ROMA Partito o movimento? Passato lo choc del deludente risultato elettorale il Movimento 5 stelle è ora di fronte a una scelta decisiva per il futuro. La linea del «Vinciamo noi» e non dialoghiamo con nessuno, tanto più con “l’ebetino di Firenze”, ultimo appellativo che Grillo ha affibbiato a Matteo Renzi, non porta da nessuna parte. Soprattutto ora che è chiaro che il governo potrebbe portare a casa in un modo o nell’altro la riforma elettorale e quella della Costituzione. Costi quel costi. Ecco perché a sorpresa Grillo e Casaleggio hanno deciso di entrare in partita, accettando e anzi proponendo per la prima volta il dialogo politico con Renzi. La svolta è stata decisa nelle ultime ore ma le premesse sono state poste subito dopo la debacle elettorale, nel vertice convocato alla Casaleggio associati per discutere dei risultati elettorali con i capogruppo di Camera e Senato e con i responsabili della comunicazione. Il fallimento dell’obiettivo del «Vinciamo noi» infatti è stato attribuito anche ai toni decisamente aggressivi usati da Grillo durante la campagna elettorale. Ovviamente Grillo non è stato sconfessato da Casaleggio che piuttosto ha puntato a cambiare i responsabili della comunicazione, quasi fosse stato un Messora qualunque a «spaventare» gli indecisi oltre che a irritare i gruppi parlamentari. Casaleggio però avrebbe invitato tutti a «sorridere di più e ad abbassare i toni». «I toni di noi parlamentari sono più morbidi rispetto a quelli che di solito tiene Beppe: forse avremmo dovuto trovare una via di mezzo», era l’analisi fatta allora da uno dei due capogruppo pentastellati, Manlio Di Stefano. La stagione della rabbia e dei vaffa insomma è servita per lanciare il Movimento ma il secondo partito italiano ha bisogno di altro se vuole conservare il suo elettorato e fidelizzarlo. Soprattutto di fronte a un Pd che con Renzi sta invadendo il terreno di gioco dei pentastellati, facendo proprie alcune battaglie simbolo dei grillini. La strategia insomma è da riscrivere e il nuovo racconto che il M5S propone ha anche bisogno di personaggi nuovi che lo rappresentino. Come Luigi Di Maio, il giovanissimo vicepresidente della Camera. Sarà infatti proprio il ventiseienne parlamentare grillino di Avellino a rappresentare il Movimento all’incontro con il premier per discutere di legge elettorale. Di Maio sarà lì come il principale rappresentante istituzionale del Movimento, minimizzano dal blog Grillo e Casaleggio.

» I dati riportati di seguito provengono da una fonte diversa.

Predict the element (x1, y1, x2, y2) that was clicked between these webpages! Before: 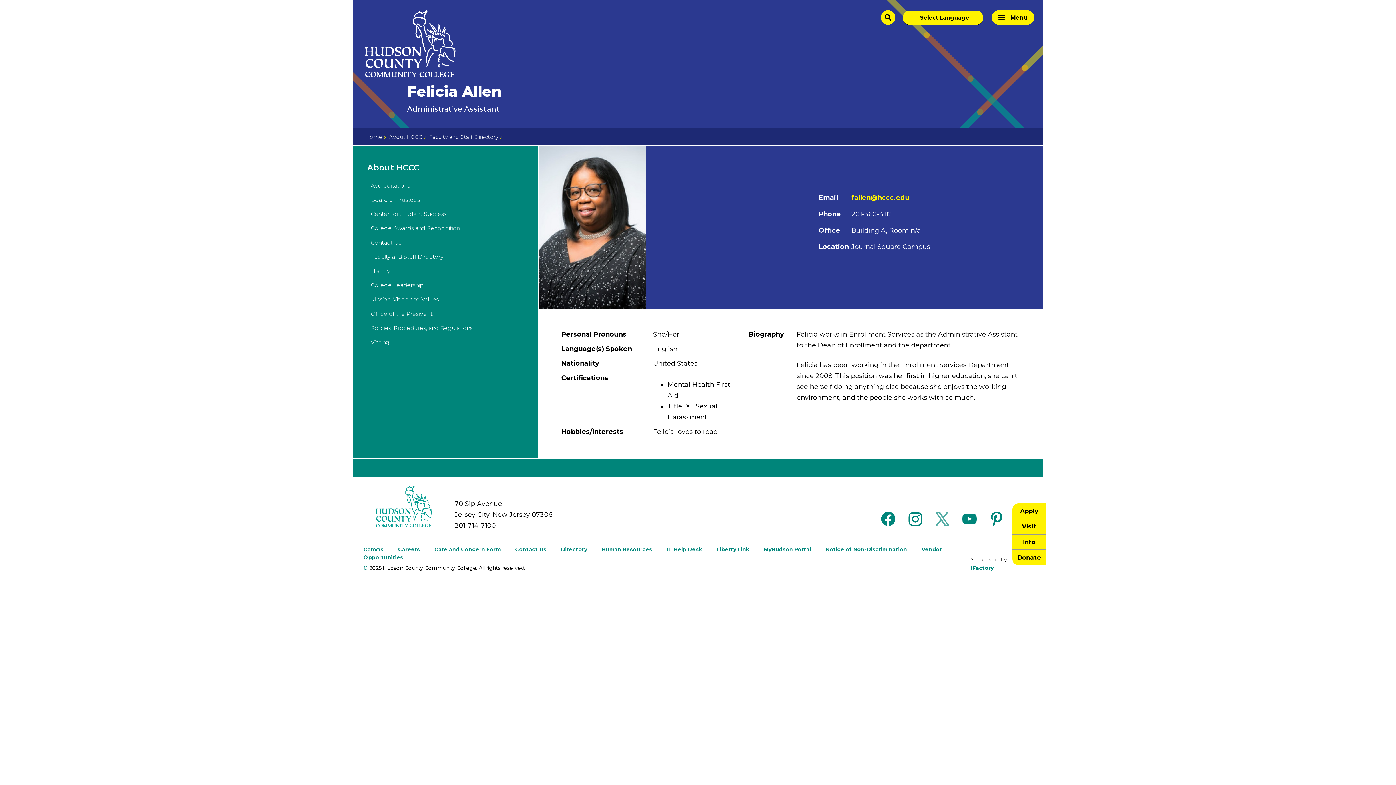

L’apertura pentastellata agita Forza Italia
Spiazzati e molto preoccupati dall’apertura di Grillo, i maggiorenti di Forza Italia provano a “difendere” il posto occupato da Berlusconi al tavolo delle riforme . E per riuscirci, tentano di spaventare il premier. «Renzi incontri pure chi vuole in streaming o meno, ma dedichi la sua attenzione soprattutto ai problemi dell’Italia: le tasse e il lavoro» affonda il consigliere politico del Cavaliere, Giovanni Toti, che è costretto a fare buon viso a cattivo gioco: «Ben venga il dialogo sulle riforme e sul fatto che le regole del gioco siano condivise...». Osvaldo Napoli, invece, è molto meno diplomatico: «L’apertura di Grillo sulla legge elettorale è soltanto l’ultimo forno messo a disposizione del premier. Ma il rischio è che le riforme finiscano bruciate se entrano nel forno sbagliato». Al coro si aggiunge anche Altero Matteoli, che chiede a Renzi di essere «coerente» con gli impegni assunti e cioè con i contenuti del patto siglato con Berlusconi al Nazareno e gli ricorda che Beppe Grillo vuole una legge elettorale proporzionale: «È un modello che non garantisce né un vincitore certo né il bipolarismo. Probabilmente è utile solo a lasciare il paese nel marasma».